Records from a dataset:

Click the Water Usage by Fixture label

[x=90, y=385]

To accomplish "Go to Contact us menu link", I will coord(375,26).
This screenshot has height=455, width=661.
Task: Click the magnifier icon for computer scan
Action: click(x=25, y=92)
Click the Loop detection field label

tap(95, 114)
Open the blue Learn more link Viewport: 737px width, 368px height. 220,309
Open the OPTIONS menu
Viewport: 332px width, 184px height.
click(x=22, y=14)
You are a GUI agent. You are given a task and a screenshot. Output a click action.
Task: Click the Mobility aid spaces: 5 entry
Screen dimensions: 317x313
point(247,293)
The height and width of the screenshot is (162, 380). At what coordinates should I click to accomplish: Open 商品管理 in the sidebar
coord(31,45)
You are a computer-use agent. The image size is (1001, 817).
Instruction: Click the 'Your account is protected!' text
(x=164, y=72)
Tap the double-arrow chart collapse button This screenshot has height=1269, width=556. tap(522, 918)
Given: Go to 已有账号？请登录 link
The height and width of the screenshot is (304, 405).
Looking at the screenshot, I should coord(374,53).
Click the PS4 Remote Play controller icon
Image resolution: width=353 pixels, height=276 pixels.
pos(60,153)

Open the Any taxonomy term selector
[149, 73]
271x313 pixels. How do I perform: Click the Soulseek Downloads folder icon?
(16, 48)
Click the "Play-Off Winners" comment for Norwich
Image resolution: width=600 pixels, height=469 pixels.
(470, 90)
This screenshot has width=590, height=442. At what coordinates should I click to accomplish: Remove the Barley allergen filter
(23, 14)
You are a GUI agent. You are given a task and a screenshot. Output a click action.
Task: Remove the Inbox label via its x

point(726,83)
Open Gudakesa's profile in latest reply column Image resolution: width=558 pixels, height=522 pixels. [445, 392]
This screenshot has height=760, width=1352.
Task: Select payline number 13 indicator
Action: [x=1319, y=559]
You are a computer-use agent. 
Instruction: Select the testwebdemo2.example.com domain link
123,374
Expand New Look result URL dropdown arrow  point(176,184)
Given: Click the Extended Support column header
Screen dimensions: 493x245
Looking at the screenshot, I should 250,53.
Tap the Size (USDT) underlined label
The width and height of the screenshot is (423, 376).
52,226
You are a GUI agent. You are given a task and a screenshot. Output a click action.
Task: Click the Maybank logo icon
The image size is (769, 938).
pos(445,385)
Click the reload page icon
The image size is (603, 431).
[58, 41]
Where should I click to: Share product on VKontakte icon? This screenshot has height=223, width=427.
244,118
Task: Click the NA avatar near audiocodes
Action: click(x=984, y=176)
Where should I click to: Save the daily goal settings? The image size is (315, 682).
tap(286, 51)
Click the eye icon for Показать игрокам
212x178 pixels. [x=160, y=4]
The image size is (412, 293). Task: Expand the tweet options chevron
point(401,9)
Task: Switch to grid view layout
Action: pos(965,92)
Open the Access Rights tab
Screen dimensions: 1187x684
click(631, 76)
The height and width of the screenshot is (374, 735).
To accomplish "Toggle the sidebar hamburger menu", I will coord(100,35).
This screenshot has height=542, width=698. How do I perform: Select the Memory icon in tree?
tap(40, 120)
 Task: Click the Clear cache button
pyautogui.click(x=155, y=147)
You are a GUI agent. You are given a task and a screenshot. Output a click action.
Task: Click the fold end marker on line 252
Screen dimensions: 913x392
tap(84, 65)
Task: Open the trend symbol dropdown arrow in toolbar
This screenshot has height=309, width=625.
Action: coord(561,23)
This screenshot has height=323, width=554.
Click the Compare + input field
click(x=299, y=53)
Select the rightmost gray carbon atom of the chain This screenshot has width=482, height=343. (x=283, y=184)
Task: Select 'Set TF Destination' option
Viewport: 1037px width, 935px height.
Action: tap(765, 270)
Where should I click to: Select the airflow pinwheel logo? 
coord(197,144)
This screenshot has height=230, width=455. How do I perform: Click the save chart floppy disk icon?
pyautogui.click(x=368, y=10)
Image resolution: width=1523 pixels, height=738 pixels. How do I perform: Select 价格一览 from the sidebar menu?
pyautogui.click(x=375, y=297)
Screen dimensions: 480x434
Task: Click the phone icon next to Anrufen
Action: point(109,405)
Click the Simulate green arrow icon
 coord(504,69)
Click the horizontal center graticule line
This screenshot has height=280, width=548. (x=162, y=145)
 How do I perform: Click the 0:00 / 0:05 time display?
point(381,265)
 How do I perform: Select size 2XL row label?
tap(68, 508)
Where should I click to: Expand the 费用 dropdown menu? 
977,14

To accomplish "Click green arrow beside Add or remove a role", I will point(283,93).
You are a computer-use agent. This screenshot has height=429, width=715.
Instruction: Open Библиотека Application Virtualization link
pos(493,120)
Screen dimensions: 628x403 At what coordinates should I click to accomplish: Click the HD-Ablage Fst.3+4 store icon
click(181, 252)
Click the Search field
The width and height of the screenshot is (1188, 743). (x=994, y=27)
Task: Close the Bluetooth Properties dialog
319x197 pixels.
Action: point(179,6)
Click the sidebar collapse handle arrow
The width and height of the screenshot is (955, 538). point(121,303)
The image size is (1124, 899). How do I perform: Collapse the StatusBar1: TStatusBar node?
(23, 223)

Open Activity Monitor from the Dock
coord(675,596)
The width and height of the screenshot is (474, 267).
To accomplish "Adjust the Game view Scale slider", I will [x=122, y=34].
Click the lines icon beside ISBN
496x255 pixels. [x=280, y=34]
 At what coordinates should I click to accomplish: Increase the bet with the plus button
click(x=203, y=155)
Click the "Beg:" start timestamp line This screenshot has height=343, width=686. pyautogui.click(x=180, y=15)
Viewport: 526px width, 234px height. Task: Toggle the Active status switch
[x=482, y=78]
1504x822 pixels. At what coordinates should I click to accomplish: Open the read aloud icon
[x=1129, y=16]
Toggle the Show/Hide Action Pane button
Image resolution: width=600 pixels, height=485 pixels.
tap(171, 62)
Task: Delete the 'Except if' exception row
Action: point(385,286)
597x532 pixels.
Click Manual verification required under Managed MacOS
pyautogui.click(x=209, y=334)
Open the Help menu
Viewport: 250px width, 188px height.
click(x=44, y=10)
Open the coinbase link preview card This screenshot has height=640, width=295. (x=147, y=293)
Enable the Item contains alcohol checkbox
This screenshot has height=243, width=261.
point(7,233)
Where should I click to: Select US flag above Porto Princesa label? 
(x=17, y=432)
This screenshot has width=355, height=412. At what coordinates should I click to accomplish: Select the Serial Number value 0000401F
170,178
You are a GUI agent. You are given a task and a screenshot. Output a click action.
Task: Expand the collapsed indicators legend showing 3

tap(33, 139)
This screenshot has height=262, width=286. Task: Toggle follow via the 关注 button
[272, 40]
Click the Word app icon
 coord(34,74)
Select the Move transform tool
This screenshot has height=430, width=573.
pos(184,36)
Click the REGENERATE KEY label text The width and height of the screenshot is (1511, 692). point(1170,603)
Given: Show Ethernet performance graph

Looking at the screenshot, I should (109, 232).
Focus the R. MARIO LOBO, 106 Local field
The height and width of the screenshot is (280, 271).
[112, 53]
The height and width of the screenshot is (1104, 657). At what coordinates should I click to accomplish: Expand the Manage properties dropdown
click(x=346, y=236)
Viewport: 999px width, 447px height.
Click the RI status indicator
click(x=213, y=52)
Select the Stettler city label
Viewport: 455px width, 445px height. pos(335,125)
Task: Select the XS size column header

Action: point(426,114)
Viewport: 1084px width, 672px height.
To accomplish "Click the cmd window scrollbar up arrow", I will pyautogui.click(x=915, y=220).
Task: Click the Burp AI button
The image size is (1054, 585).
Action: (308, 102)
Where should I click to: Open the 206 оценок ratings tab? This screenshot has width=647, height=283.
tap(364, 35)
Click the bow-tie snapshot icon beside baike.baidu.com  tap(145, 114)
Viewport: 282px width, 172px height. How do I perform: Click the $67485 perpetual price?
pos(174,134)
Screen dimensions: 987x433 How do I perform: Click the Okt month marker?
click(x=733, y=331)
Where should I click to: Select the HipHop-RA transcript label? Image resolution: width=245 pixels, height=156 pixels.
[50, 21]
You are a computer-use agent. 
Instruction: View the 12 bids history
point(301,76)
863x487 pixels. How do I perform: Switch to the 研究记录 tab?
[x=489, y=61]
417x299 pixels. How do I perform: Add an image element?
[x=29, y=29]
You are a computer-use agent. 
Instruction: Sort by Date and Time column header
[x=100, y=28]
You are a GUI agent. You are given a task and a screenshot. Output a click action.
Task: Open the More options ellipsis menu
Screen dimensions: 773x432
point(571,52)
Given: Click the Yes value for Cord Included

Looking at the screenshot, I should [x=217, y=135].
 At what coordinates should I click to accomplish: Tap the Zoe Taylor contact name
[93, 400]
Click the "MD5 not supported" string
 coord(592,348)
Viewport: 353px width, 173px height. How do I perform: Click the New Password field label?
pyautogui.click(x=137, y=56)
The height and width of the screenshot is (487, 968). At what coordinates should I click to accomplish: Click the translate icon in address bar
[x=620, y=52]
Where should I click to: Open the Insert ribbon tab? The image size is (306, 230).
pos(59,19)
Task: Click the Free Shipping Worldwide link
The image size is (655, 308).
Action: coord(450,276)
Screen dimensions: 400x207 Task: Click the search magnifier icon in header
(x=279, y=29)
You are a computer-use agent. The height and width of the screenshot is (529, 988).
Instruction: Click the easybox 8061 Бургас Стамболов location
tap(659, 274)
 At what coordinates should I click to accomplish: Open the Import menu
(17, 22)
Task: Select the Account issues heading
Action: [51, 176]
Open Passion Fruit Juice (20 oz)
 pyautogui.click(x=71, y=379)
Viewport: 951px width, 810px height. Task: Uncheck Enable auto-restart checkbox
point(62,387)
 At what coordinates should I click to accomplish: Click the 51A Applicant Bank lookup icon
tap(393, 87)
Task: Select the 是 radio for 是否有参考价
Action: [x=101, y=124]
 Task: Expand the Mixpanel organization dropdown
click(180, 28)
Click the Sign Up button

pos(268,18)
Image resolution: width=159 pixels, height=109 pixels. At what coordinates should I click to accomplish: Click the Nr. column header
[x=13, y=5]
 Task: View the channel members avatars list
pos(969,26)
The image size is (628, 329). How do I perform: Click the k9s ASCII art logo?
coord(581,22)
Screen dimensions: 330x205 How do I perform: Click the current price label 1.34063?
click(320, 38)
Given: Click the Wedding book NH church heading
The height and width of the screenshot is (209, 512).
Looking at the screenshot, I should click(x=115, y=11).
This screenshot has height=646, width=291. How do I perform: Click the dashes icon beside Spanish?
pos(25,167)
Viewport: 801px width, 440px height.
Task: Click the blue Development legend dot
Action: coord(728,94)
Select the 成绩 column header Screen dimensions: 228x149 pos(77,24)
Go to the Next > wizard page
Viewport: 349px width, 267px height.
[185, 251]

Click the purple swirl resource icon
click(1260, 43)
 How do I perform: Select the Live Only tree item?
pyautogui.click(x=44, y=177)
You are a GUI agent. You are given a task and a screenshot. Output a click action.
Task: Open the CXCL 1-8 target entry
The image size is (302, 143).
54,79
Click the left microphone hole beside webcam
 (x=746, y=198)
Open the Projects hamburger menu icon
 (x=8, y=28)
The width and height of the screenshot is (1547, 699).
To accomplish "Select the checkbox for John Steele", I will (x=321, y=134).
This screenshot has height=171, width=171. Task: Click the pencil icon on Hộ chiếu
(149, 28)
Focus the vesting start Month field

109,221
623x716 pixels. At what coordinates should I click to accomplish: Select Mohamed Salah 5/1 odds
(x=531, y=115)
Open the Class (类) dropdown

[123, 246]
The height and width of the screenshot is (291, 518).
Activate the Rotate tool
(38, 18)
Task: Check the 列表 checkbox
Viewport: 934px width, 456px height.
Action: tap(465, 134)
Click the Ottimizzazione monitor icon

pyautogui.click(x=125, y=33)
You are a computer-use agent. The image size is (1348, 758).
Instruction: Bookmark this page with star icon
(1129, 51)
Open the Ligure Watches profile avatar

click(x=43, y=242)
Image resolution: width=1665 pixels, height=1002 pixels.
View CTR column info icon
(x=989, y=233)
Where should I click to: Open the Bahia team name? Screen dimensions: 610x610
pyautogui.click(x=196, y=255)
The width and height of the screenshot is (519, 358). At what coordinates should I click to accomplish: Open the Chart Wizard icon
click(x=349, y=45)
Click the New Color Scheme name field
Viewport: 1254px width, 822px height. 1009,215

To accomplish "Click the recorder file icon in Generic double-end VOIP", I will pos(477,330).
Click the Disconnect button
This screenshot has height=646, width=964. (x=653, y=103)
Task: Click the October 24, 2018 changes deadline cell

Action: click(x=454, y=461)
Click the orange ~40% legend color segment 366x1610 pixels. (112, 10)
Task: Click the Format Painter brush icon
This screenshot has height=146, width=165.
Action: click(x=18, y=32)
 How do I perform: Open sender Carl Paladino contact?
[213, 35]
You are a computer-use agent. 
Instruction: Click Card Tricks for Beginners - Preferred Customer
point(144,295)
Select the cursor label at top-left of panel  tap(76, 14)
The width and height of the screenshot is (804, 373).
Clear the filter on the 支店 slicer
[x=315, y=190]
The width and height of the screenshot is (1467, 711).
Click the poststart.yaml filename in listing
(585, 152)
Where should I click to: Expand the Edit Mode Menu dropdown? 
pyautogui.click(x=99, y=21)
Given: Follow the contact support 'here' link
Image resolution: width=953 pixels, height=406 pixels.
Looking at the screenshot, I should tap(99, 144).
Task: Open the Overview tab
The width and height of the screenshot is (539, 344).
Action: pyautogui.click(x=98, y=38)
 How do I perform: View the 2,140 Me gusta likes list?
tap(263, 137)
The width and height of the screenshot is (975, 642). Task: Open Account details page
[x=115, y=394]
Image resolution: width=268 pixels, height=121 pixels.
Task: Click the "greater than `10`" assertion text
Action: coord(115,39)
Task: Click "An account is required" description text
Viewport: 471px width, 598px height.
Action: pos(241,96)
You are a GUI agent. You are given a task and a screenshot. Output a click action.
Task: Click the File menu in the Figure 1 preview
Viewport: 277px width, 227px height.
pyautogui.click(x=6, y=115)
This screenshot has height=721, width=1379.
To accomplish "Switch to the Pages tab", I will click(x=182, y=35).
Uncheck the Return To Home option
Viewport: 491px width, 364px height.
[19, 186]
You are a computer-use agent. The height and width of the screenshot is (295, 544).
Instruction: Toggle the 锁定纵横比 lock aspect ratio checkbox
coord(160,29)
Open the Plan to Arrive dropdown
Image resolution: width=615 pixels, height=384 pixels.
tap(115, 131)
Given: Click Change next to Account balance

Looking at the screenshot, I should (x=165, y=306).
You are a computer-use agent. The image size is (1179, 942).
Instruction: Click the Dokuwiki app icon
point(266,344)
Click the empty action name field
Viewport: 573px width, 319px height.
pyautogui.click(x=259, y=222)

Activity: Using the entries shown above, reproduce verbatim the lines from the line bearing "The width and height of the screenshot is (1467, 711)." to the line bearing "Task: Open the Overview tab", inclusive.

Answer box:
The width and height of the screenshot is (1467, 711).
Click the poststart.yaml filename in listing
(585, 152)
Where should I click to: Expand the Edit Mode Menu dropdown? 
pyautogui.click(x=99, y=21)
Given: Follow the contact support 'here' link
Image resolution: width=953 pixels, height=406 pixels.
Looking at the screenshot, I should tap(99, 144).
Task: Open the Overview tab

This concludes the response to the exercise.